American GDP grew at a 3.6 percent annualized pace, considerably stronger than the 2.8 percent initial estimate from the Commerce Department. That was the best three month rate since the first quarter of last year. Economists in the Bloomberg poll had forecast a revision to 3.1 percent.
Personal consumption slipped to 1.4 percent at an annual rate from 1.5 percent in the previous quarter. It was the second weakest rise in quarterly consumption since the end of the recession in June 2009; only the flat result in the last three months of that year was lower. Economists had forecast 1.5 percent.
Businesses augment inventories in anticipation of future sales, in this case, merchandising during the holiday season. If the goods stockpiled do not sell, businesses will not resume ordering until their backlog of unsold items is eliminated. That could put a drag on GDP in the next two quarters until warehouses are cleared of inventory.
Final sales, which is GDP excluding inventories, or the actual amount of purchasing in the economy, rose 1.9 percent in the third quarter, down from 2.1 percent in the second. In the first nine months of the year final sales have averaged just 1.4 percent each quarter, the poorest performance since 2009, when the first half of the year was in recession. The 30 year average is 2.8 percent.
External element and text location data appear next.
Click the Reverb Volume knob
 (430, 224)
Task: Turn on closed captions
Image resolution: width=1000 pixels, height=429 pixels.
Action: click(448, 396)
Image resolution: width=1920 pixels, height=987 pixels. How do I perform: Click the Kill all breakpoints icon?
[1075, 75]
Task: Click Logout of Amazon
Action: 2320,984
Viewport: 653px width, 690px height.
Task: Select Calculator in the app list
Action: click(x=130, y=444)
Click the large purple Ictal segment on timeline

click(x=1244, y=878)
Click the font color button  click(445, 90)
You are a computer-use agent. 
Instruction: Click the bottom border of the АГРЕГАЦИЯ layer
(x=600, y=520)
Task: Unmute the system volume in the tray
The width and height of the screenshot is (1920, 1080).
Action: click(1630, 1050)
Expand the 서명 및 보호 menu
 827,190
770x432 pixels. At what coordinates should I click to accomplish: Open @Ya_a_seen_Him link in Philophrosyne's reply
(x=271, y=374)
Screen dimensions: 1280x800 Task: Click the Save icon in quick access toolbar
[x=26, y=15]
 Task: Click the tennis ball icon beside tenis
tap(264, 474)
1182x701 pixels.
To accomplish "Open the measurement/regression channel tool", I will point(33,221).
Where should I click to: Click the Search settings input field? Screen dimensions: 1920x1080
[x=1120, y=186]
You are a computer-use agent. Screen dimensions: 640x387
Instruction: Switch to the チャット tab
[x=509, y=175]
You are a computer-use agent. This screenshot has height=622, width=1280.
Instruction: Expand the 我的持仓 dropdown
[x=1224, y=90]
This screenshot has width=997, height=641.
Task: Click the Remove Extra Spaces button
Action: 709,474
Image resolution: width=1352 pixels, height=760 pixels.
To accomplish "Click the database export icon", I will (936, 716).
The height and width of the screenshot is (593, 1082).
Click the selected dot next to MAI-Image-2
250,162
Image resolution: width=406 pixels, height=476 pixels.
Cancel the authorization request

Business sentiment in the second half of the year, headed into the holiday season had improved dramatically. In the first six month of the year the ISM manufacturing index averaged 51.5. The index average jumped to 56.2 in the five months to November.
That rise in sentiment anticipating better sales is reflected in the stronger third quarter GDP as businesses placed orders that went into inventory.
If the hoped for holiday sales do not materialize, what the third quarter gave to GDP, the fourth may well take away.